While several groups have links with companies, aside from the newer Konica Minolta prototype there is no 2D or 3D commercial imager on the horizon, making it hard to predict when patients might start benefiting from XPCi. Funding is a big issue because XPCi has reached a stage where it is no longer eligible for blue-sky funding from research councils, yet is not advanced enough to gain serious financial support from business, which means that – according to Olivo – groups might struggle to find the funding needed to push XPCi into the clinic. “You can make anything work if you throw enough money at it, once you have the proper principle,” he says. “I cannot build a perpetual motion machine, but I think I can build a phase-contrast imager!”
Beyond mammography
Researchers around the world are using phase-contrast X-ray imaging to study many different diseases and areas of the body, including cartilage, bone, lungs, blood vessels and kidneys, typically using animals and tissue samples because human scanners are still under development.
In the lungs, the interface between air and soft tissue provides the strongest phase gradient in the body. Potential applications include diagnosing and monitoring conditions that impair lung function, like emphysema and cystic fibrosis. With multiple overlapping airways, the lungs appear in phase-contrast images as speckled masses that are hard to read by eye, and research has focused on quantitative analyses.
Examining absorption and dark-field signals in the lungs of live mice using a miniature CT scanner developed in-house, researchers at the Technical University of Munich measured dramatically lower scattering signals in emphysematous lungs, while conventional imaging showed little change.
Marcus Kitchen’s group at Monash University in Australia, meanwhile, has developed techniques that quantify lung function by analysing the speckle texture. “Our technique uses a statistical approach to say what is the average size and number of the airways that are contributing to the speckle pattern,” he explains.
Using animal models, the researchers have employed XPCi to identify optimal approaches for the resuscitation of newborn babies with great success. Their findings have resulted in changes to clinical practice around the world.
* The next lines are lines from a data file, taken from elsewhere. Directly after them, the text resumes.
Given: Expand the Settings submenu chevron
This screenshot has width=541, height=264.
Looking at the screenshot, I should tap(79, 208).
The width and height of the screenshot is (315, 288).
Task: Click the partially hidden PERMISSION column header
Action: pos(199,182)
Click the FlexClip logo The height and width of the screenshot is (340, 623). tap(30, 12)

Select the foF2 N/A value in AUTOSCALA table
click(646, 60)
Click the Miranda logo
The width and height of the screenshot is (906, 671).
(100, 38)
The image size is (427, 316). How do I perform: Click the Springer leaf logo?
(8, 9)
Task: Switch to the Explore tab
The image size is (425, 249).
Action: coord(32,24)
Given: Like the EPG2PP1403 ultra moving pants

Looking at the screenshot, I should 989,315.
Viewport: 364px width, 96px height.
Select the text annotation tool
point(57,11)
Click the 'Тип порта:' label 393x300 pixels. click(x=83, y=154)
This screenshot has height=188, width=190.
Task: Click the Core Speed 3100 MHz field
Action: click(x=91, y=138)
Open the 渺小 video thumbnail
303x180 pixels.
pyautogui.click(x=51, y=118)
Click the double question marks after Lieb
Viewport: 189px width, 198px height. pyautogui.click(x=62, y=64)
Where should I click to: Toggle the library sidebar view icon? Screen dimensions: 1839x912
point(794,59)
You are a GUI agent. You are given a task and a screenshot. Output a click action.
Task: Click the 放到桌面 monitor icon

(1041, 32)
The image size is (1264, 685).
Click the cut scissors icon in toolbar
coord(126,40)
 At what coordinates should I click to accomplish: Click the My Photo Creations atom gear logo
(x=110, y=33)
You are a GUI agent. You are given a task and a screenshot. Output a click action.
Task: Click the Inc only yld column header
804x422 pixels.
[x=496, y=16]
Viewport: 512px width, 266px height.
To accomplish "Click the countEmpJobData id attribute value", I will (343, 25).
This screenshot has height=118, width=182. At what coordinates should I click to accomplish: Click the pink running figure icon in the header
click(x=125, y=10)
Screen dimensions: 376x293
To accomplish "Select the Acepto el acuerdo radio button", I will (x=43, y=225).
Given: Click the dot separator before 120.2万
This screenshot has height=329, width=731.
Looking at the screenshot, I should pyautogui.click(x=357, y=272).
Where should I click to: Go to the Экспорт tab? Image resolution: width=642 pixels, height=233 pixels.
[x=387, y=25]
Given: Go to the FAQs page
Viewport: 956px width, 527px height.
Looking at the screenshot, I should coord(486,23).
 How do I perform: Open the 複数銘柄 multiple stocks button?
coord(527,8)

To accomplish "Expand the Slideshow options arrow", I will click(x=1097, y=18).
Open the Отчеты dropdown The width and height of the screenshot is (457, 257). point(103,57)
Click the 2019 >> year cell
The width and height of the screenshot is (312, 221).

Also at Monash, Kaye Morgan and colleagues were the first to measure the depth of fluid lining the airways in live mice, using a high-speed XPCi technique they developed. Thinner fluid layers in people with cystic fibrosis make them more prone to infection, and the researchers are using the technique to investigate new therapies. On the physics side, the group is working on approaches that could enable monitoring of individual patients. “It’s definitely a long-term goal,” says Morgan.